**EXERCISE BRIEF**
Transcribe each record below word for word.
DATA START
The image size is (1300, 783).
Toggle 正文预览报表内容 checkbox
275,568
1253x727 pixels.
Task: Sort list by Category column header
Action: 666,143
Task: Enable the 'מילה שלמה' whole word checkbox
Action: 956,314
DATA END
**ANSWER SPACE**
The image size is (1300, 783).
Toggle 正文预览报表内容 checkbox
275,568
1253x727 pixels.
Task: Sort list by Category column header
Action: 666,143
Task: Enable the 'מילה שלמה' whole word checkbox
Action: 956,314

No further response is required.